Black Conservative Louisiana Lawmaker, Elbert Guillory, Takes his Message to Arkansas, North Carolina, and Georgia

Elbert Guillory
Elbert Guillory

Elbert Guillory, a black Republican state legislator from Louisiana, has taken his show on the road.

Guillory came to fame through a recent video attacking incumbent U.S. Senator Mary Landrieu, a Democrat locked in a tight re-election race. Walking in a sharp three-piece suit through an impoverished area near where he grew up, Guillory said that Landrieu has failed to actually help the black community that has consistently supported her for the eighteen years she has held office. His commentary is withering: “You’re not Mary’s cause—and you’re certainly not her charity. You are just a vote. Nothing less and nothing more. For her, you are just a means to an end so that she remains in power.”

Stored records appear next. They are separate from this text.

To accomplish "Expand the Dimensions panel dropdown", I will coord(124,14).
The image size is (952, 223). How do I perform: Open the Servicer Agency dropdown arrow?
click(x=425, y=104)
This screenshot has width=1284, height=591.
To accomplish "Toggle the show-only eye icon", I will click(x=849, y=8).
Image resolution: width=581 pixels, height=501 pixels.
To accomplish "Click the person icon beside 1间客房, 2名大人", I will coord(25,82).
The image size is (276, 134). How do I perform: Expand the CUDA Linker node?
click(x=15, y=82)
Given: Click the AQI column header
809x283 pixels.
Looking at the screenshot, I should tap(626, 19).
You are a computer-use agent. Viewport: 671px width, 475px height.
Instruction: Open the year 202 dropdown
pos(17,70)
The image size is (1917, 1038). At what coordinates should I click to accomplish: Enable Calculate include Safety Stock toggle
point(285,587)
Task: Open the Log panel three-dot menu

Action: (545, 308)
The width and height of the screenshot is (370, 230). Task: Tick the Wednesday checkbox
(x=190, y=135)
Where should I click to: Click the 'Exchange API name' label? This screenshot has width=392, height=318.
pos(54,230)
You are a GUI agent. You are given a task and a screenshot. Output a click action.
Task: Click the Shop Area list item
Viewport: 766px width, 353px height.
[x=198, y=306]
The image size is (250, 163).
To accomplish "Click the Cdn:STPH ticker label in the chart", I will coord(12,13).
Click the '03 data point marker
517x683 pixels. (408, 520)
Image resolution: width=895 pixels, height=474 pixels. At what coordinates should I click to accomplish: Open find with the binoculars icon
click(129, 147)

Guillory, whose FreeAtLast PAC has managed to raise a few hundred thousand dollars since the video hit YouTube, has now brought his message to black voters in Arkansas, North Carolina, and Georgia. Versions of the ad appeared during statewide broadcasts of the New Orleans Saints-Carolina Panthers game Thursday night, the Florida-Georgia game Saturday, and the Arkansas-Mississippi State game Saturday night.

For a long time, the conventional Republican wisdom when it came to the black community was remarkably defeatist. Jack Kemp, the GOP’s 1996 vice presidential candidate, made a good faith effort to earn black voters with a message of empowerment, by touting things like tax rebates to create investment and jobs in inner cities. But it more or less failed to move the needle. And since the arrival of Barack Obama on the political scene, Democrats have claimed no less than 95 percent of the black vote, which constitutes a growing portion of the electorate.

Guillory takes a markedly different approach. He isn’t touchy-feely, and he makes no promises to the black community of a better life under a Republican Senate. All he does is challenge—devastatingly—the Democrats’ unfulfilled promises of prosperity based on Uncle Sam, a message that harkens all the way back to Malcolm X’s “political chump” speech from 1965.

The Louisiana race offers Guillory a chance to show that in-your-face facts will help the GOP connect better than soft talk about Enterprise Zones and tax credits to keep families together.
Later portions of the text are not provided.